The consumption of cigarettes and other tobacco products and exposure to tobacco smoke are the world's leading preventable cause of death, responsible for about 5 million deaths a year, mostly in poor countries and poor populations. Latest estimates reveal that, of the nearly 4 million men and 1 million women who died, over 2 million men and 380 000 women were in developing countries (12). The toll will double in 20 years unless available and effective interventions are urgently and widely adopted.

Globalization of the tobacco epidemic can undermine even the best national control programme. The epidemic is being spread and reinforced worldwide by a complex mix of factors with cross-border effects, including trade liberalization, foreign direct investment, and other factors such as global marketing, transnational tobacco advertising, promotion and sponsorship, and the international movement of contraband and counterfeit cigarettes. Recognition of this situation led to the adoption by 192 Member States at the World Health Assembly in May 2003 of the WHO Framework Convention on Tobacco Control (WHO FCTC). This, the first treaty negotiated under the auspices of WHO, constitutes a major turning point in tackling a major global killer: it signals a new era in global and national tobacco control activities. The FCTC is an evidence-based treaty that reaffirms the right of all people to the highest standard of health. It represents a paradigm shift in developing a regulatory strategy for addictive substances: in contrast to previous drug control treaties, the FCTC asserts the importance of demand reduction strategies as well as supply issues.
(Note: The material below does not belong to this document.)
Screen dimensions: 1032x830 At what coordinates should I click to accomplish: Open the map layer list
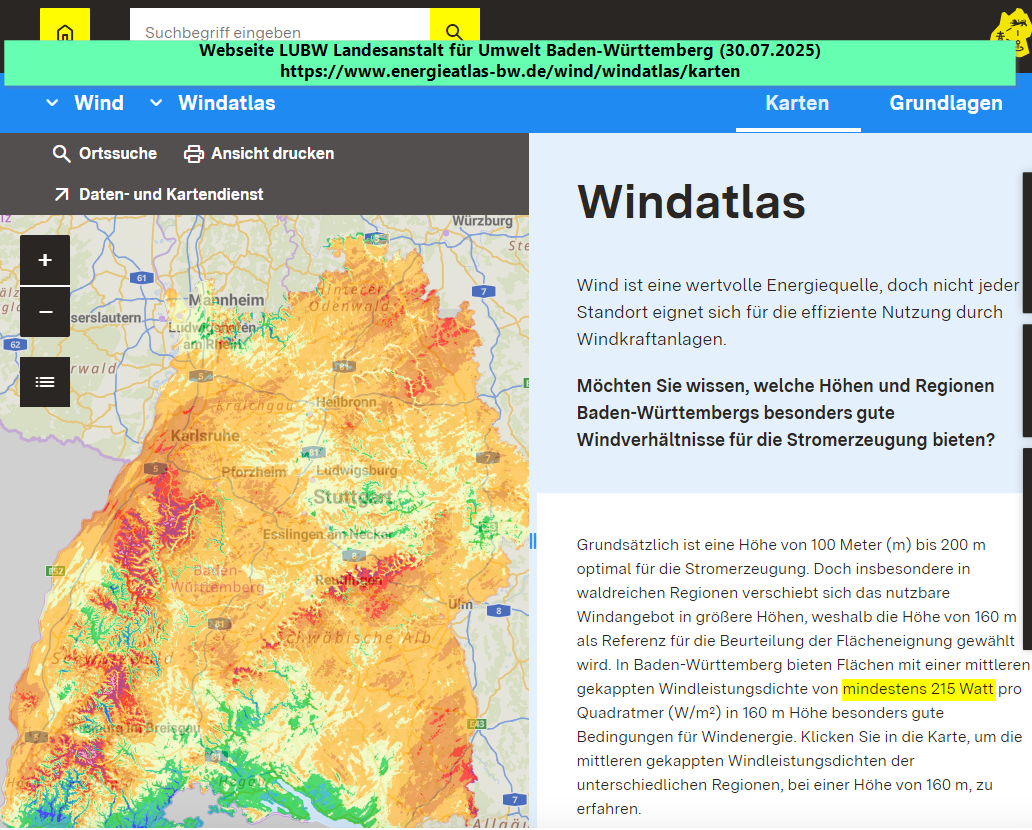pyautogui.click(x=45, y=382)
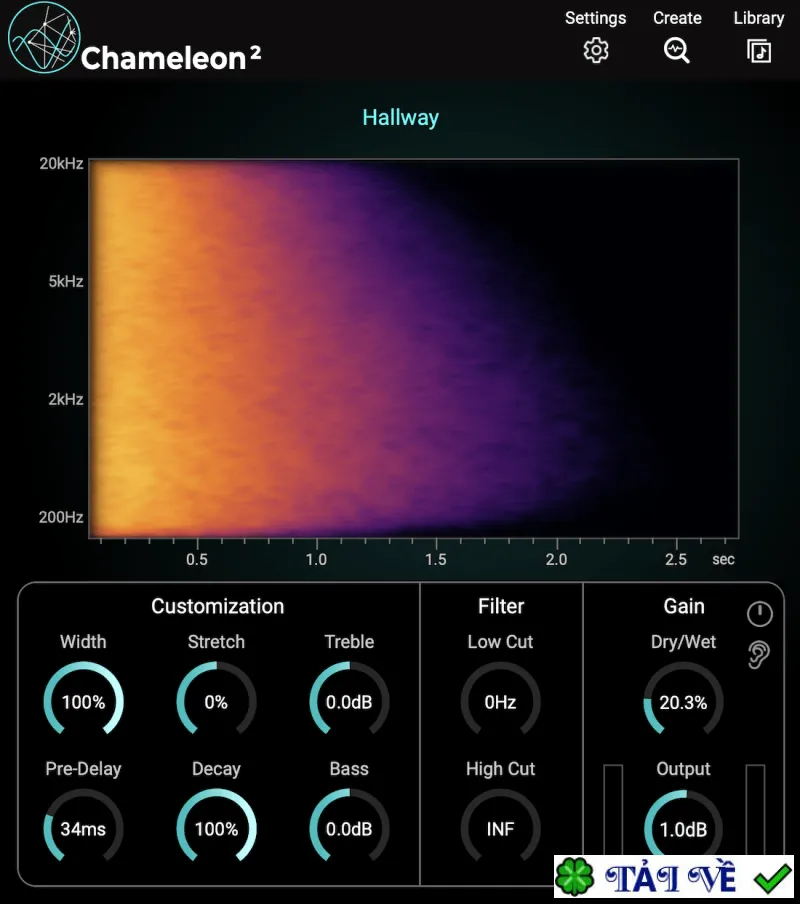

Major challenges lie ahead as WHO works with Member States to implement the agreement in countries. The process of the FCTC's creation also reveals the price paid for delay between vision and action. It has taken almost 10 years to bring the idea of such an instrument to fruition. During that time, more than 30 million people have died of tobacco-related illnesses, 70% of them in low-income and middle-income countries and half before the age of 70. Those who died before 70 years of age lost, on average, 28 years of life (13). As entry into force of the Convention draws nearer, strengthening national capacity in tobacco control becomes an important public health priority in all countries.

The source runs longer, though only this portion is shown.